Date of Award

8-1-1970

Document Type

Dissertation

Degree Name

Doctor of Philosophy (PhD)

Department

Psychology

Abstract

The continuity-noncontinuity issue remains a focus for both the theoretical and experimental inquiry into the fundamental nature of the learning process. Although experimental studies of paired-associate learning have often disclosed continuities, mathematical models incorporating all-or-none processes have generally fit the data quite well. The most basic of these is the one-element model proposed by Bower in 1961. The model assumes only two states, a learned state and an unlearned state. Transitions from the unlearned to the learned state occur with a fixed probability which is constant across trials. Extensions and modifications of the Bower model have consisted basically of the addition of intermediate states which have their owned fixed transition probabilities. Theoretical explanations of these intermediate states include short-term memory stores, discrimination processes, and recognition-recall differences.
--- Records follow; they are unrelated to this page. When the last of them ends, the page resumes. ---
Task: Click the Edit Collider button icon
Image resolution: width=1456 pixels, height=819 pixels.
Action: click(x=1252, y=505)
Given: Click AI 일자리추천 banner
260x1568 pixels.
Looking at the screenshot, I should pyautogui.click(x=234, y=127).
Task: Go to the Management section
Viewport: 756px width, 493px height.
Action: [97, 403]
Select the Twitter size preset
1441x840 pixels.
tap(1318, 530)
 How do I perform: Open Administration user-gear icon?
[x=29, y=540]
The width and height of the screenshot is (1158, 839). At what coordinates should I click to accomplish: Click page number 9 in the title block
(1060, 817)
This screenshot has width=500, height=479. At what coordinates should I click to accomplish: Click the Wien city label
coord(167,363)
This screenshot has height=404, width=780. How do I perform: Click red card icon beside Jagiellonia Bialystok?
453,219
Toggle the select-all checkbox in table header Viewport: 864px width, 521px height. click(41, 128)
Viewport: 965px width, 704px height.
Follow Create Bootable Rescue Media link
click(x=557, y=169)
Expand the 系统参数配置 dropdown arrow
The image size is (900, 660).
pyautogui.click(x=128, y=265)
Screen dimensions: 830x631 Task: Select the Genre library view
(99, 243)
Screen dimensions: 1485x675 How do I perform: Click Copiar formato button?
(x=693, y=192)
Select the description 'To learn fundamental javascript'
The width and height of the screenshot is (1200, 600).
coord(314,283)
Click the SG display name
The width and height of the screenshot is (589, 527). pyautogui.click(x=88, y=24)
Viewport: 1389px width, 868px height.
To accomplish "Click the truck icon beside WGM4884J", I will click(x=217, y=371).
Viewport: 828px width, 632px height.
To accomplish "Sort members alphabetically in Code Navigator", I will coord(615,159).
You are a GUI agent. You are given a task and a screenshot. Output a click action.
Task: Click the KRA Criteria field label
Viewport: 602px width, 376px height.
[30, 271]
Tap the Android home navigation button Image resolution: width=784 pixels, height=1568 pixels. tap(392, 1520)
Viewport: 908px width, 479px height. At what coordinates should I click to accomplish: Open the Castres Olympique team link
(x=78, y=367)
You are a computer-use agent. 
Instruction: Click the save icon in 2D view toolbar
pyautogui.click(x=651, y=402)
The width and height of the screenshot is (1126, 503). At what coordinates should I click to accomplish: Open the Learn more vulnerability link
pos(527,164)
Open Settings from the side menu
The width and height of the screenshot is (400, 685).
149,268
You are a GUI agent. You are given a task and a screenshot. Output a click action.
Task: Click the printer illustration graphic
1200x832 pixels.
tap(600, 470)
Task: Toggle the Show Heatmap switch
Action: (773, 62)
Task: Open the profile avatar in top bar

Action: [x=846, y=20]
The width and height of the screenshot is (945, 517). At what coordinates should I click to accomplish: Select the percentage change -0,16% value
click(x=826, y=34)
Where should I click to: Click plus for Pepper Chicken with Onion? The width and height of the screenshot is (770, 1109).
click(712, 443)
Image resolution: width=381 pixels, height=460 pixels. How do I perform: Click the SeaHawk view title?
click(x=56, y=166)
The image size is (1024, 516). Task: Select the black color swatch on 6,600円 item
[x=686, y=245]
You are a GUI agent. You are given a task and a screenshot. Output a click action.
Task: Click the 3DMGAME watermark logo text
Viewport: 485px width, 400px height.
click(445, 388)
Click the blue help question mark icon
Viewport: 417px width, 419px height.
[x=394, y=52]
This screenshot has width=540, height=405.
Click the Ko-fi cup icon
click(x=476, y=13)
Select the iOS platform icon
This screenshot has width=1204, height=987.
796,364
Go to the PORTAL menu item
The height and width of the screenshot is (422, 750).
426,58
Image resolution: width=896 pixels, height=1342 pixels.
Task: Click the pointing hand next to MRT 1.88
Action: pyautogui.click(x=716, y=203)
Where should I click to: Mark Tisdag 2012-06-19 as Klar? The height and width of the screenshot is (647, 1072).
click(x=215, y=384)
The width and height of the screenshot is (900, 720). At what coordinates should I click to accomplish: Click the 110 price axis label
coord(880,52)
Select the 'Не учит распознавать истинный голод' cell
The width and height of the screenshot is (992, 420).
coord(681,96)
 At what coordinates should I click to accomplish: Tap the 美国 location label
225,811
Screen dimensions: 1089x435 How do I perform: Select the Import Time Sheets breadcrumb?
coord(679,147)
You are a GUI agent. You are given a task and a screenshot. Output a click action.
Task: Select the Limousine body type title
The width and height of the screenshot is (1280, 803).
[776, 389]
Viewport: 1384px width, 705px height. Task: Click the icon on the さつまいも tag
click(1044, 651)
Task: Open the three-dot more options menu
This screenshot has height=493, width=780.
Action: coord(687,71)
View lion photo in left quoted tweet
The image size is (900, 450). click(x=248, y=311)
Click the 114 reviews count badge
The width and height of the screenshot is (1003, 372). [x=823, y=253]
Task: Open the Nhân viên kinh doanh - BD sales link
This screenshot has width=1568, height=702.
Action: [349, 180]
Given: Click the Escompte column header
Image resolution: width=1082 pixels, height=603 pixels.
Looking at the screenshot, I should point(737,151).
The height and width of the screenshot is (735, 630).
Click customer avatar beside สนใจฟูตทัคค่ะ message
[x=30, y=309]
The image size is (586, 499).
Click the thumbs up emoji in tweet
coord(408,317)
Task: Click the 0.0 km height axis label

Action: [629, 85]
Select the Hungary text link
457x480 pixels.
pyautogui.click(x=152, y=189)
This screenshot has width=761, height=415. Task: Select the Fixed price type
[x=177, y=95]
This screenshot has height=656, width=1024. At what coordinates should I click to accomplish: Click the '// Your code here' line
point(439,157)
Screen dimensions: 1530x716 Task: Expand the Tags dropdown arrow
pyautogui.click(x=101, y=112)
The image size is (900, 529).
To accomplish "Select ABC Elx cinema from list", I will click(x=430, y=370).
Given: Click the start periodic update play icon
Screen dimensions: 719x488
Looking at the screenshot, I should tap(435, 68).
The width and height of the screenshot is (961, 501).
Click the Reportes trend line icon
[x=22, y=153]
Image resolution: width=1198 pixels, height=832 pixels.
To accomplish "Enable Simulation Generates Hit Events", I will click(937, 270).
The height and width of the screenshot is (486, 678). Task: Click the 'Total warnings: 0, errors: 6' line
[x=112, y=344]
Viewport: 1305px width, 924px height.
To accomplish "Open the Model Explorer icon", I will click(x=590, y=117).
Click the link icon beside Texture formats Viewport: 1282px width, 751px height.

Previous evidence has shown that Bower's model loses its accuracy of prediction with difficult and/or long lists. In an effort to predict accurately both quickly and slowly learned lists an all-or- none three state model was built. The model, called the paired- associate recognition-recall (PARR) model, was based upon established differences between recognition and recall learning. The first state is a nonrecognition-nonrecall state in which the probability of a correct response is zero. The intermediate state or recognition state contains paired-associate items which can be recognized but are not yet recalled. While in the recognition state an item may be selected for rehearsal with probability p, in which case a correct response will be given. The third state is the recall or learned state in which pairs are correctly recalled on every trial. Unlike many previous models direct transitions from the first state to the third state are possible. Also, the probability of moving into the recall state from the recognition state is independent of the probability that an item is rehearsed. Predictions for the learning curves, errors before the first correct response (J), total errors (T), and last error trial (L) were derived and tested against obtained data. Predictions from the Bower model and from a model for discrete performance levels by Bower and Theios were also compared to the data.

List difficulty was varied by manipulating stimulus term meaningfulness. CVC’s selected from Archer's 1960 list were used to build low, medium, and high meaningfulness lists. Response terms were the digits 1-16 for each list.

None of the models tested adequately described data from the three meaningfulness conditions. In all cases the models predicted a more rapid rate of learning than was observed. The Bower-Theios and one-element models made very similar predictions about the learning curves but were very dissimilar in their predictions of the probability distributions of J, T, and L. Data from the high meaningfulness list indicated that an intermediate state did not exist. Since the Box^er- Theios and PARR models are intermediate state models only the one- element model was used in the consideration of the high meaningfulness data. Surprisingly, the one-element model provided a very bad fit to the data; predicting a much more rapid learning rate than was observed.

Results were discussed in terms of parameter estimates, the failure of the one-element model, and with regard to the conventional two-stage analysis of paired-associate learning.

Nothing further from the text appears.